> [Work to complete]: Put the records below into a two-column CSV with the headers "text" and "answer", one row per record. Quote each value as a single field with line breaks replaced by spaces, and leave the pictures out.

Pointing data for screenshots:
---+---

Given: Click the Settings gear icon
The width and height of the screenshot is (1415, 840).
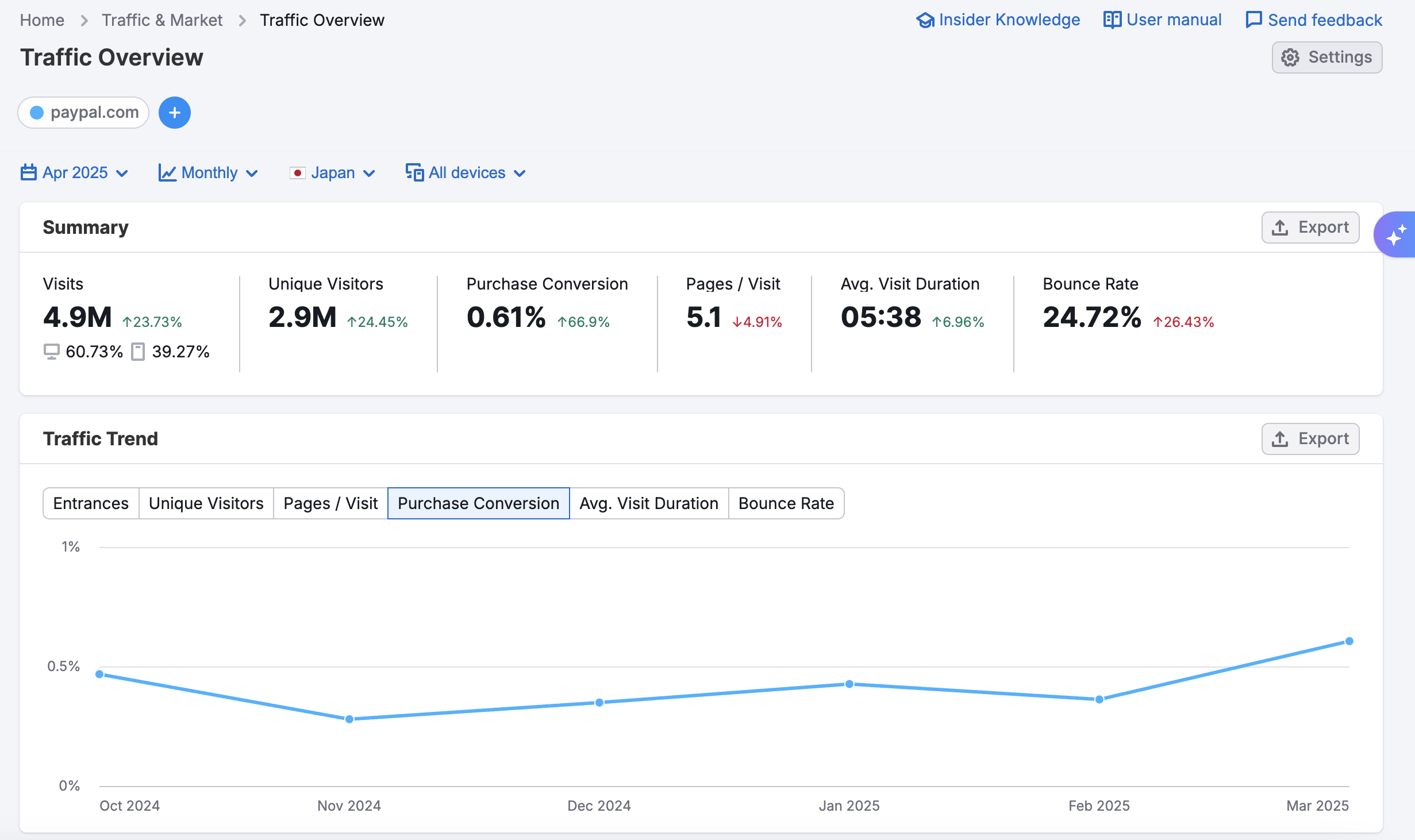Looking at the screenshot, I should pyautogui.click(x=1290, y=57).
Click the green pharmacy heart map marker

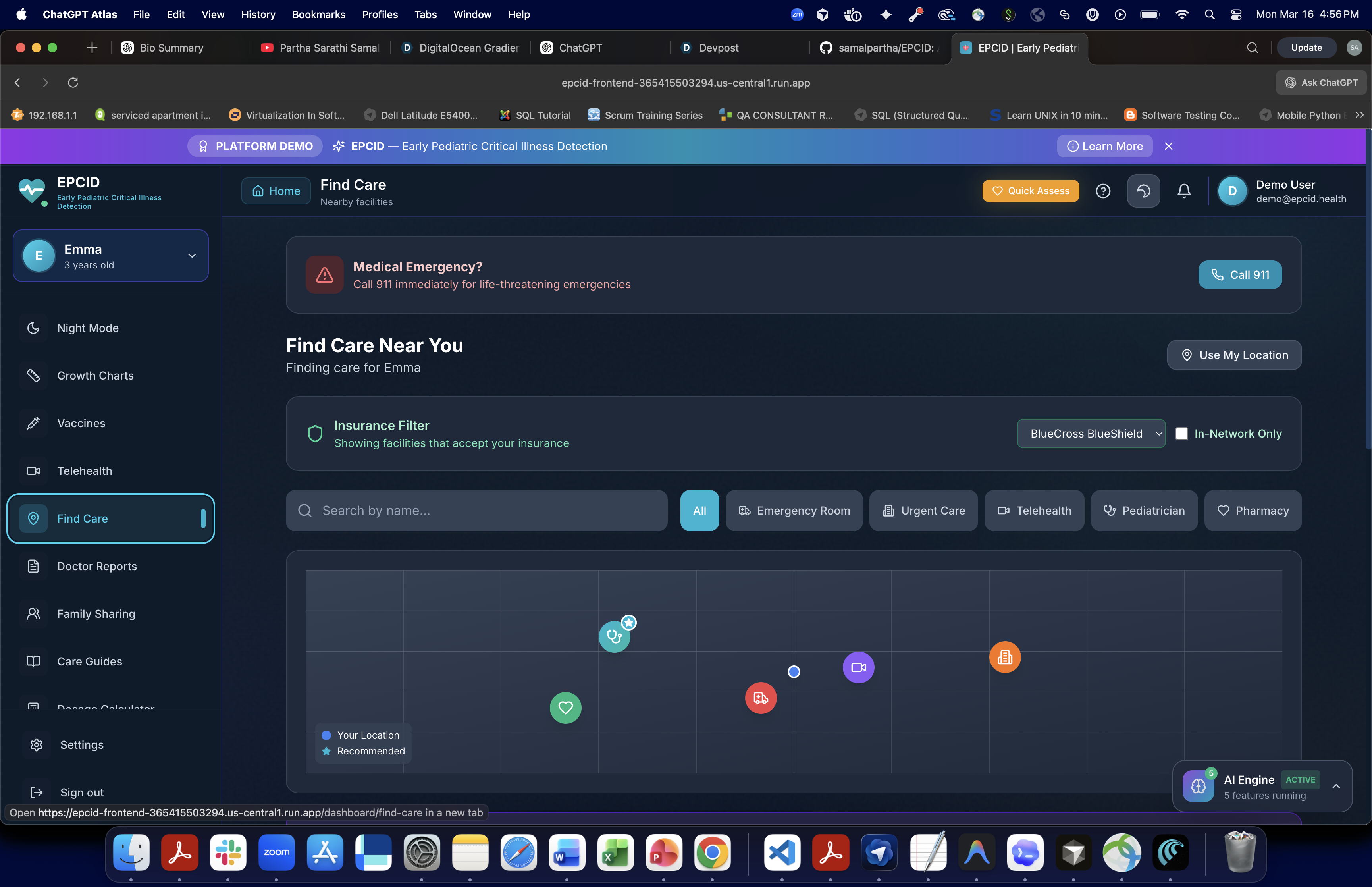(x=565, y=707)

---+---

> [Result of this task]:
text,answer
"Given: Click the Settings gear icon The width and height of the screenshot is (1415, 840).","Looking at the screenshot, I should pyautogui.click(x=1290, y=57)."
"Click the green pharmacy heart map marker","(x=565, y=707)"